The United States Department of Transportation (DOT) Pipeline & Hazardous Materials Safety Administration (PHMSA) sponsored a research project DTPH56-08-T-000012 at Corrpro (a subsidiary of Aegion). In 2007, Olabisi was appointed director, Internal Corrosion Engineering, as well as the principal investigator of the PHMSA project, the report of which made an impact on the external corrosion direct assessment (ECDA) process. He also became the lead developer of the Pipeline Corrosion Integrity Management (PCIM) Course for NACE International. The other Corrpro Oil and Gas corrosion projects he managed were on behalf of several clients including ENI US Operating Co., Inc. North Slope Alaska; Pioneer Natural Resources Alaska, Inc. North Slope Alaska; Gulf South Pipeline Company LP; Boardwalk Pipeline Partners, LP; SCANA Transmission Pipelines; Trunkline LNG Company, LLC; Cheniere Energy; and Murphy Exploration & Production Company. His contributions to the Internal Corrosion Monitoring Services (ICMS) Project of Kuwait Oil Company included a publication on Black Powder in Export Gas Lines as well as others. He continues to consult In his capacity as the Chief Consultant, Infra-Tech Consulting LLC, Olabisi remains a member of international professional and engineering organizations.

==Honors and awards==
- 1966 Member of Omega Chi Epsilon Honor Society, Zeta Chapter
- 1968 Member of Tau Beta Pi Honor Society, Alpha of Indiana
- 1968 Purdue University President's Academic Award
- 1969 Purdue University President's Academic Award
- 1969 The John Clarence Lottes Memorial Award as the best senior student based on scholastic ability, Purdue University, School of Chemical Engineering
- 1974 Member of Sigma Xi Honor Society, The Scientific Research Society of North America, Union Carbide Plastics Chapter
- 1975 Member of The New York Academy of Sciences
- 1986 Senior Traveling Fellowship Award, Association of Commonwealth Universities (ACU)
- 1989 Merit Award for Excellence in the Field of Engineering and Technology, Ministry of Science and Technology, Nigeria
- 1990 Special Award for Dynamic, Innovative, and Result-Oriented Leadership by UNILAG Consult University of Lagos
- 1991 Fellow of the Nigerian Society of Chemical Engineers
- 1996 SABIC Special Award for "New concepts & Best Idea for Using Plastic Material in New Application"
- 1999 Fellow of the Nigerian Society of Engineers
- 2001 Saudi Aramco Outstanding Achievement Award in Engineering & Operations Services.
- 2003 Saudi Aramco Certificate of Recognition for Contribution to the Building of a Research Paradigm Team.
- 2007 Outstanding Achievement Award by US Chapter of Nigerian Society of Chemical Engineers.
- 2022 A Past Dean, Faculty of Engineering Award for Excellent Leadership, Extraordinary Commitment & Years of Loyal Service by Faculty of Engineering Lagos State University.
- 2022 Fellow of the Nigerian Academy of Engineering.
- 2023 A Past Head of Department Award in Commemoration of the 50th Anniversary of the Department of Chemical and Petroleum Engineering, University of Lagos.
- 2024 A Past Managing Director of UNILAG Consult Award in Recognition of Exceptional Leadership, Visionary Guidance, and Invaluable Contributions by UNILAG Consult University of Lagos.

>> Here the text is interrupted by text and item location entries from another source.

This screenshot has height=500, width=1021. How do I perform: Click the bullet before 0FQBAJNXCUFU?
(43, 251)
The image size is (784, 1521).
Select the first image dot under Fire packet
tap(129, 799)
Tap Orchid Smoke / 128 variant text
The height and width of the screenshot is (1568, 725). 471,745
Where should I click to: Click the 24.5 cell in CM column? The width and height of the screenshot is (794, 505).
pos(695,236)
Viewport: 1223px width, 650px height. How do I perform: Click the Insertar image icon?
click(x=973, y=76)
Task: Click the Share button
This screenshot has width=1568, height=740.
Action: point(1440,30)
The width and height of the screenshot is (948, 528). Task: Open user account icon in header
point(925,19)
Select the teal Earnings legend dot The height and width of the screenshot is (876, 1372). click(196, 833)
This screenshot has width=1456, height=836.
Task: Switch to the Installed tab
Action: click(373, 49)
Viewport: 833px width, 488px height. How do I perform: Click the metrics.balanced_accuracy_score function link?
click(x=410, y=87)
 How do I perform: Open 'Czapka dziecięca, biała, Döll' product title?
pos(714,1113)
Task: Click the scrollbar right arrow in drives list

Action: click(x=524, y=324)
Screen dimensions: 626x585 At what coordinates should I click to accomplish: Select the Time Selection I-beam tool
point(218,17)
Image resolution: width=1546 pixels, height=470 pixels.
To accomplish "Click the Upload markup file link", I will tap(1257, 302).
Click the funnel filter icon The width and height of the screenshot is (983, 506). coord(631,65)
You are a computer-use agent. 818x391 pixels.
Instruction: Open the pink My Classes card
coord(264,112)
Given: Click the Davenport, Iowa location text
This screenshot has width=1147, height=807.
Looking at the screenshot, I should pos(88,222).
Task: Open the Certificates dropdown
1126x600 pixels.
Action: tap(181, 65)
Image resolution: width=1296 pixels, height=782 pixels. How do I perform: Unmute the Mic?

==Patents and publications==
Olabisi is an author, editor, educator, mentor, inventor, and entrepreneur; he has 9 patents and a total of 99 publications. on different topics in the fields of Chemical Engineering, Materials Engineering, Corrosion, Petrochemicals, Oil and Gas.

==Personal life==
Olagoke Olabisi resides with his wife, Juliet Olabisi, in Sugar Land, Texas.